**Problems and tasks:**
A. Set down, word for word, the passage from the article on Europe's debt crisis that starts at "Wednesday, November 9, 2011" and ends after "prices +11/32 (.34 bps).".
B. Supply the next part of the article on Europe's debt crisis, picking up after its last sentence.

— Start Source extract —

The problems in Europe escalated overnight

Wednesday, November 9, 2011 - Article by: Crestico Funding - Message

Yesterday 11/08/2011 in Italy, Prime Minister Berlusconi's offer to resign boosted optimism Italy would appoint a new leader who can tame the debt crisis. Europe and U.S. stock markets rallied and interest rates increased on the idea that progress was being made. That all lasted about 20 hours; this morning Europe's equity markets are lower and in the U.S. the DJIA (Dow Jones Industrial Average) opened down 200 points, the 10-Year Note at 9.30, +32/32 at 1.97%, -11 bps and mortgage prices +11/32 (.34 bps).
French banks taking huge hits this morning on deposit factor for Italian bonds due in 7-to-10 years will be raised to 11.65%, the French unit of LCH Clearnet said. That compares with a charge of 6.65% announced last month. Clearing houses guarantee that investors' trades are completed by standing in the middle of two counterparties and raise margin requirements to protect themselves against losses should one side of the trade fail. French banks face collateral damage from the political turmoil that sent Italy's bond yields to euro-ear records. Austerity measures to balance Italy's budget are also threatening growth in an economy that has lagged behind the European average for more that a decade and may hurt the French banks' consumer businesses.
Italy's $2.6 trillion of debt is the world's forth largest, behind the U.S., Japan and Germany and more that that of Greece, Spain, Portugal and Ireland combined. Relative to gross domestic product, it is the highest in Europe after Greece, standing at about 120%.

— End Source extract —
— Start Data —

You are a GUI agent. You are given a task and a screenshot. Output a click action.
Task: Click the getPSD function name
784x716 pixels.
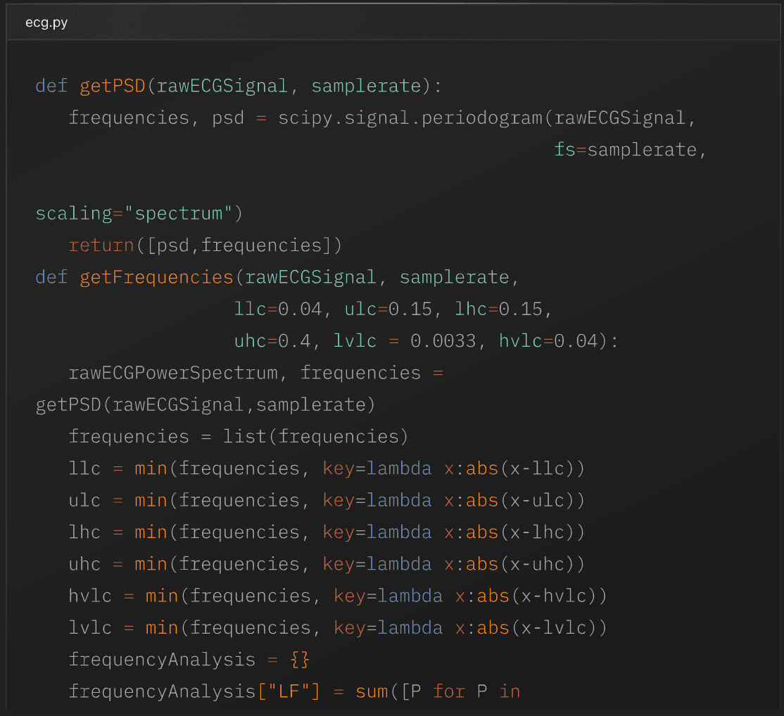pyautogui.click(x=111, y=85)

— End Data —

**Answers for the exercise:**
A.
Wednesday, November 9, 2011 - Article by: Crestico Funding - Message

Yesterday 11/08/2011 in Italy, Prime Minister Berlusconi's offer to resign boosted optimism Italy would appoint a new leader who can tame the debt crisis. Europe and U.S. stock markets rallied and interest rates increased on the idea that progress was being made. That all lasted about 20 hours; this morning Europe's equity markets are lower and in the U.S. the DJIA (Dow Jones Industrial Average) opened down 200 points, the 10-Year Note at 9.30, +32/32 at 1.97%, -11 bps and mortgage prices +11/32 (.34 bps).

B.
Events in Europe continue to drive U.S. markets, everyday analysts try to assess each event that occurs. Yesterday markets were motivated by Berlusconi's offer to resign after he failed to get necessary votes of confidence; U.S. stocks rallied, U.S. interest rates increased. This morning the U.S. 10-Year Note yield is trading once again just below 2.00% and U.S. stock indexes are being hit hard in early trading. Yesterday markets believed the Italian crisis was on the path of being dealt with, today with margins increasing and Italy's 10-Year Note at the highest ever since the EU was formed in 1999 another round of panic. Focus now will likely be on the ECB, whether it will step up and buy Italy's debt and take the pressure off...for the moment.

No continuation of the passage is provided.